■ TASK REQUIREMENTS ■
Copy exactly the lines of the data below, beginning with the line with "443x249 pixels. Task: Click" and ending with the line with "Task: Toggle the". Pictures are to be omitted.

■ RECORDS TO USE ■

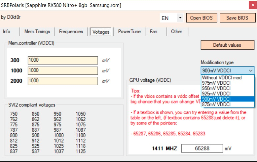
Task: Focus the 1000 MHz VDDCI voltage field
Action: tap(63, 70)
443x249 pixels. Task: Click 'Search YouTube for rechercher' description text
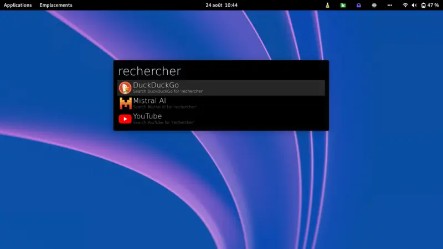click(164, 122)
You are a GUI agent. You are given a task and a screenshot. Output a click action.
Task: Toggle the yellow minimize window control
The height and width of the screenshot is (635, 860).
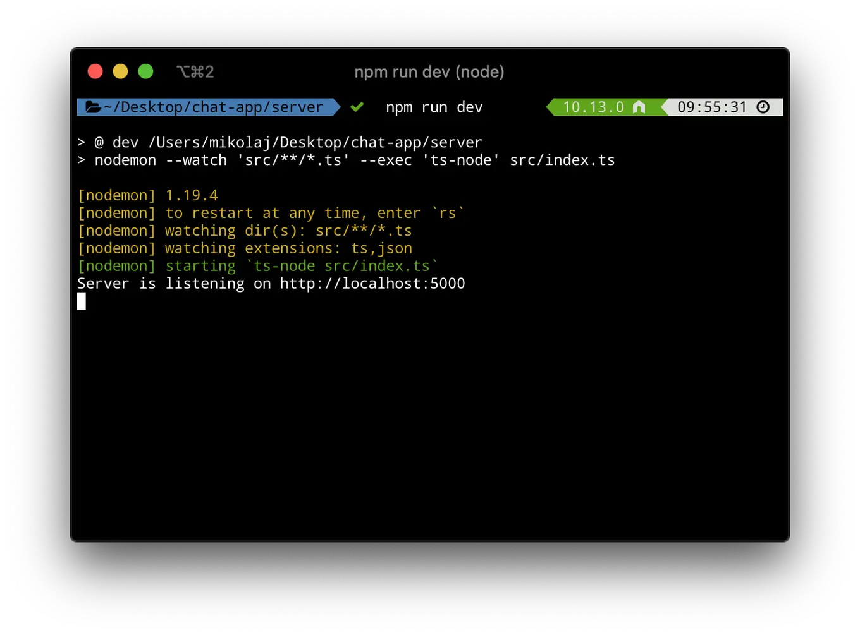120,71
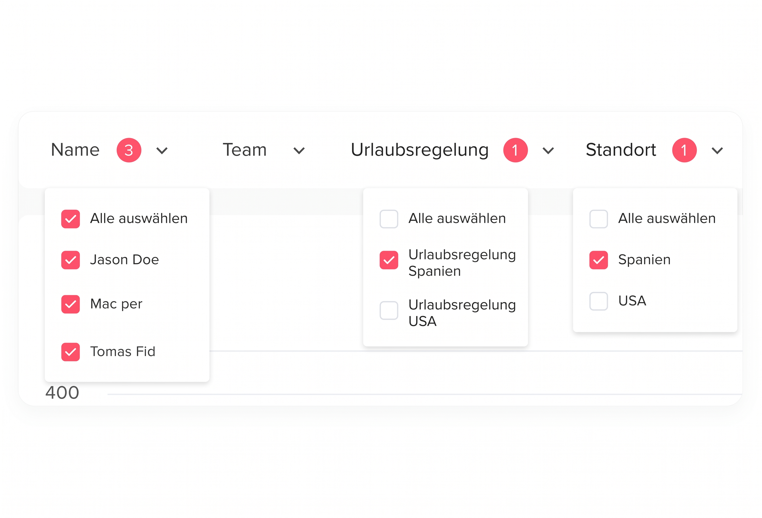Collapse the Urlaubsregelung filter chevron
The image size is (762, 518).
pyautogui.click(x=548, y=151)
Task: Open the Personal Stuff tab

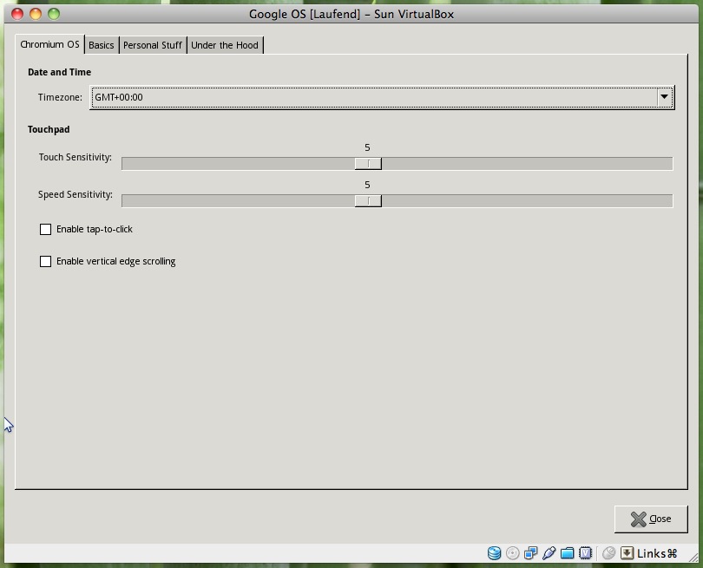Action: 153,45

--

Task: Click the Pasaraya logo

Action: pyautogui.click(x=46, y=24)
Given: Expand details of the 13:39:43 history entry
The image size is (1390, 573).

■ EXERCISE RESPONSE ■
443x249 pixels. Task: Click 'Search YouTube for rechercher' description text
click(164, 122)
You are a GUI agent. You are given a task and a screenshot. Output a click action.
Task: Toggle the yellow minimize window control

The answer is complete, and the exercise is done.